The Chang’e program, named after the Chinese moon goddess, carried out three landings there, including on the less explored other side. Chang’e 6, slated to launch in 2023, is set to collect more samples from the moon’s south pole, while its two successors are set to conduct detailed research and test technology necessary to build a scientific base on the moon.
No dates have been given for Chang’e 7 and 8, or for a manned mission to the moon that China says is in the works or for building a lunar base.
“China stands ready to continue to contribute to the world and improve people’s wellbeing with Chinese space solutions,” said Wu.
The Chang’e 5 probe capsule and its sample load were flown to the space program campus in Beijing after landing just before 2 a.m. Thursday.
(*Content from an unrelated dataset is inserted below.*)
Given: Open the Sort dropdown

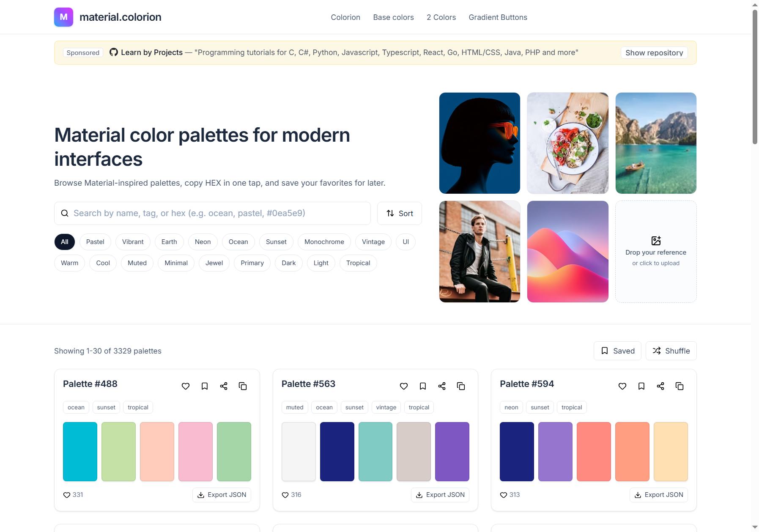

The mission achieved initial success for China’s lunar exploration program by collecting samples, launching a vehicle from the lunar surface and docking it on the capsule to transfer the samples to Earth for its journey, the Chinese space agency said in a post-landing statement .
“As the most complex and technically groundbreaking space mission in our country, Chang’e 5 has made several technical breakthroughs … and is a milestone,” it said.
China was only the third country to put an astronaut into orbit alone in 2003 after the Soviet Union and United States and its space program embarked on a steady, cautious path to largely avoid the deaths and launch errors that tarnished the US. Soviet space race of the 1960s.
Wu said the most recent flight included working with the European Space Agency, as well as Argentina, Namibia, Pakistan and other nations that Chinese are working with to monitor and communicate with their spacecraft. In the future, China will “encourage more scientists around the world to participate in order to get more scientific results,” said Wu.
The United States remains an exception. Given concerns about the secrecy of China’s space program and close military ties, American law prohibits collaboration between NASA and the CNSA unless Congress approves it. This has prevented China from participating in the International Space Station and helped push Beijing to launch a now-defunct experimental space station and formulate plans to complete a permanent outpost over the next two years.
Two of the four modules of Chang’e 5 sat on the moon on December 1 and collected about two kilograms of samples by scooping them from the surface and drilling two meters into the lunar crust. The samples were placed in a sealed container that was returned to the return module by an ascending vehicle.
The newly collected rocks are believed to be billions of years younger than those previously received by the United States and the former Soviet Union, and offer new insights into the history of the moon and other bodies in the solar system. They come from a part of the moon known as Oceanus Procellarum, or Ocean of Storms, near a place called Mons Rumker, which was believed to be volcanic in ancient times.
As with the 382 kilograms (842 pounds) lunar samples brought back by US astronauts from 1969 to 1972, they will be analyzed for age and composition and will likely be shared with other countries.
The age of the samples will help fill a knowledge gap about the history of the moon about 1 to 3 billion years ago, Brad Jolliff, director of the McDonnell Center for Space Science at Washington University in the US city of St. Louis, wrote in an email. They could also provide clues as to the availability of economically useful resources on the moon like concentrated hydrogen and oxygen, Jolliff said.
“These samples will be a treasure trove!” Jolliff wrote. “My hats go to our Chinese colleagues for completing a very difficult mission. The science that emerges from the analysis of the returned samples will be a legacy that will last for many, many years, and will hopefully involve the international community of scientists. “
Whether US researchers have access to the samples depends on American policy, Wu said.
“Whether it is US government departments, commercial companies, scientists or engineers, we sincerely seek friendly cooperation based on equality, mutual benefit and peaceful application,” said Wu.